▶ **CONSIGNE 1**
Répondez à ces questions à partir du texte :
(a) Sur quelle antenne Franck Riester s'est-il exprimé ce dimanche matin ?
(b) À propos de quoi la Turquie et la Grèce se déchirent-elles ?
(c) Qu'a annoncé samedi le Premier ministre grec ?
▶ **CONSIGNE 2**
Résumez le texte en deux phrases.
▶ **CONSIGNE 3**
Recopiez, s'il vous plaît, le passage du texte allant de « Pour Franck Riester » à « de la Culture. », en remplaçant « l'ancien ministre de la Culture » par « l'ex-ministre de la Culture ».

▶ **TEXTE**
___
Ce dimanche matin sur Europe 1, Franck Riester a réagi aux propos de Recep Tayyip Erdogan, le président turc, qui a appelé le président Emmanuel Macron à ne pas chercher de "querelle au peuple turc" et "à la Turquie". Le ministre délégué auprès du ministre de l'Europe et des Affaires étrangères a souligné que la France laissait "l'agressivité" à la Turquie qui "est dans la provocation", selon lui.

Jeudi, Emmanuel Macron avait estimé que le gouvernement turc "avait aujourd’hui des comportements inadmissibles" et devait "clarifier ses intentions" alors que la Turquie et la Grèce se déchirent à propos de gisements d'hydrocarbures en Méditerranée orientale, dans une zone qu'Athènes estime relever de sa souveraineté.

"La souveraineté européenne doit être garantie"

Pour Franck Riester il s'agit avant tout d'une souveraineté européenne que la France veut s'efforcer de garantir dans la zone. "La souveraineté européenne doit être garantie, celle de ses Etats membres aussi et c’est uniquement ce que défend le président de la République. Il se veut ferme tout en appelant le dialogue pour trouver un accord pour que cette question soit résolue", a expliqué l'ancien ministre de la Culture.

"Il est important que nous continuions à porter le projet d’une Europe de la défense plus approfondie", a-t-il ajouté, alors que la surenchère s'est poursuivie samedi avec l'annonce d'achats d'armes du Premier ministre grec.

"Cela passe par des programmes militaires partagés, mais il ne faut pas tout mélanger. La souveraineté européenne est essentielle. C’est parce que nous serons unis en Europe, avec une voix claire, vis-à-vis de ceux qui veulent la challenger, que nous aurons des résultats et que l’Europe sera forte en terme de défense et en terme commercial", a conclu le ministre délégué en charge du commerce extérieur.
___
▶ **DONNÉES FOURNIES**
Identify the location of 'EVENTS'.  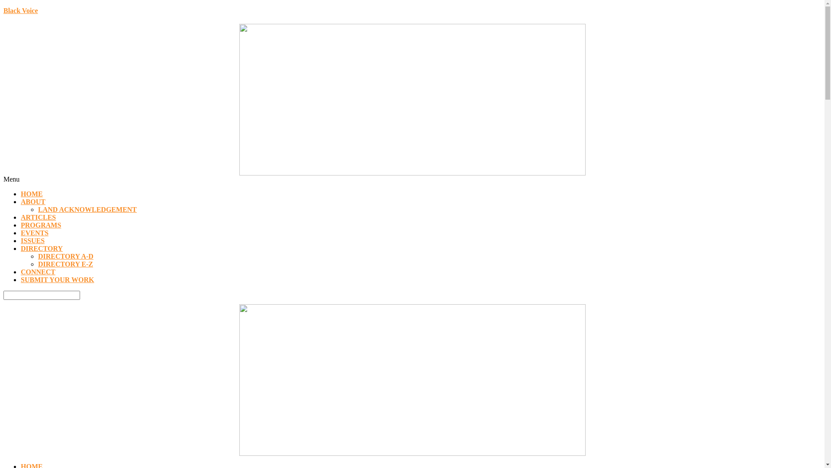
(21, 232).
___
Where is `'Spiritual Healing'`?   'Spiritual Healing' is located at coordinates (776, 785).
___
▶ **RÉSULTAT 1**
(a) Sur Europe 1.
(b) À propos de gisements d'hydrocarbures en Méditerranée orientale.
(c) Des achats d'armes.

▶ **RÉSULTAT 2**
Sur Europe 1, Franck Riester a répondu à Recep Tayyip Erdogan en affirmant que la France laissait l'agressivité à la Turquie, après qu'Emmanuel Macron a jugé inadmissibles les comportements du gouvernement turc, alors que la Turquie et la Grèce se déchirent à propos de gisements d'hydrocarbures en Méditerranée orientale. Le ministre délégué a insisté sur la nécessité de garantir la souveraineté européenne et de continuer à porter le projet d'une Europe de la défense plus approfondie.

▶ **RÉSULTAT 3**
Pour Franck Riester il s'agit avant tout d'une souveraineté européenne que la France veut s'efforcer de garantir dans la zone. "La souveraineté européenne doit être garantie, celle de ses Etats membres aussi et c’est uniquement ce que défend le président de la République. Il se veut ferme tout en appelant le dialogue pour trouver un accord pour que cette question soit résolue", a expliqué l'ex-ministre de la Culture.